While there was an element of apprehension in the atmosphere when the deal was first disclosed, there was excitement about the potential product-development opportunities, according to Haig.

"I remember thinking when I was a sales representative 20 odd years ago what a good company ESPE was and how difficult it was to go up against them," he said. "They were always looked up to as very strong in indirect impression materials, while we at the time were very strong in the direct portfolio."

Guggenberger agreed. "Overall there was an outstanding level of appreciation for the expertise of the 'other side,' " he said. "It also was fun for all the experts to tap into technologies so far owned by a competitor."

The deal also made sense from a market-penetration perspective, Haig said.

"In terms of geography, where 3M was strong, by and large, ESPE wasn't and vice versa," Haig said. "Ten years ago in Germany, ESPE was the dominant company in what is by far the biggest economy in Europe and the biggest dental market, while 3M dental was not strong in Germany but was very strong throughout the rest of Europe."

Glass ionomers and more

Another key product to come out of the 3M ESPE collaboration was Ketac Nano, which improved the ease of use for glass ionomer restorative materials. This product was further enhanced last year with the introduction of the Quick Mix Capsule, yielding the first paste-paste nano-ionomer in an automixing, unit dose capsule.

"The partnership with our colleagues in Germany enabled us to deliver a glass ionomer restorative material without having to use a more typical tricherator or mixing device," Oxman said. "They were able to design a tiny capsule with a static mixing tip. It was really quite a significant technical advance because it eliminated multiple steps and equipment, and it allows direct delivery into the oral environment."

RelyX Unicem, introduced in 2002, has also made a significant splash in the industry. "It really was a cutting-edge product, the first of its type, and since its introduction there's been quite a flurry of activity to create similar types of self-adhesive resin cements," Oxman said.

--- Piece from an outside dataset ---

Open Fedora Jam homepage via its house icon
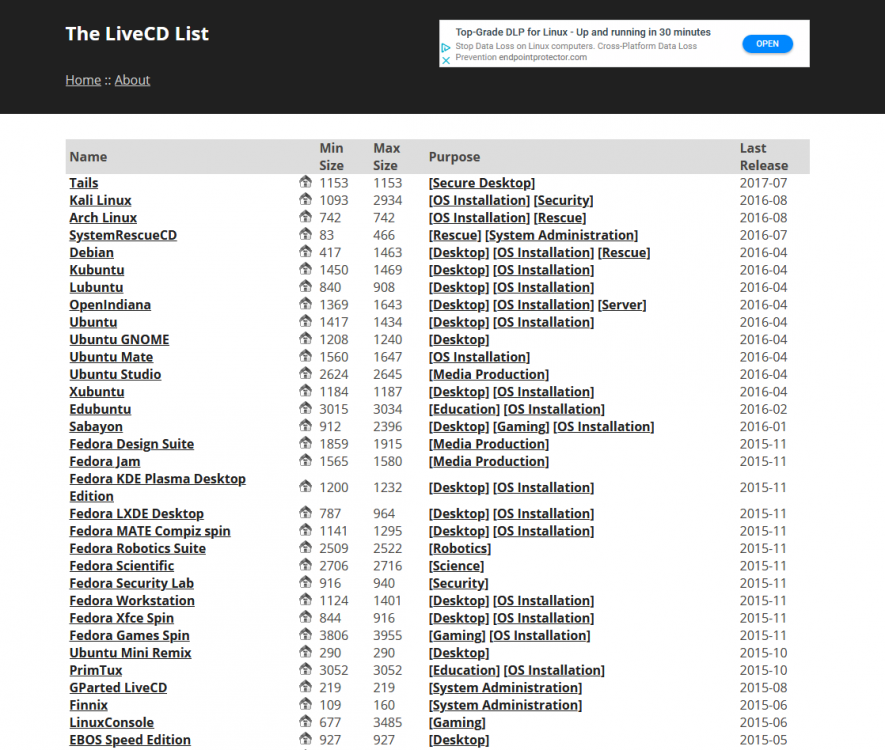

Much of the RelyX Unicem development took place in the ESPE lab in Germany.

"The idea was to radically simplify the cementation procedure," Guggenberger said. "The solution was provided by the self-adhesive composite technology."

The two facilities also worked closely on the Lava Chairside Oral Scanner, the company's answer to Sirona Dental System's Cerec and other chairside dental CAD/CAM products.

"Ten years ago there was basically no all-ceramic material for bridges or posterior crowns; porcelain-fused-to-metal or full-metal crowns were the only choices," Guggenberger said. "With CAD/CAM technology and zirconia as a high-strength ceramic material, the situation has changed completely."

The list of innovations resulting from the merger goes on, he added:

  • Pentamix 3, a mixing device for polyether and VPS impression materials
  • Filtek Silorane, "by far the lowest shrinking composite" in restoratives
  • Elipar FreeLight/S10, a curing light with a seamless stainless steel body
  • Adper Easy Bond, a "very forgiving" adhesive for both self- and total-etch procedures
  • Vanish 5% sodium fluoride white varnish, a fluoride-delivering preventive coating

Looking ahead, 3M ESPE expects to remain at the forefront of new product development that enhances the practice of dentistry in the digital age, according to Haig.

"Customer insight guiding R&D will continue to be the source of our strength," he said. "The velocity of change in the industry is going to accelerate. The digital aspect is going to increase, and we're at the forefront of those technologies."

The creation of new workforce models, such as dental therapists, will also have an impact on 3M ESPE product development, as will preventive dentistry trends.

"The area of prevention is just going to continue to grow, and we're well-positioned to participate in that effort over the next 10 years," Haig said.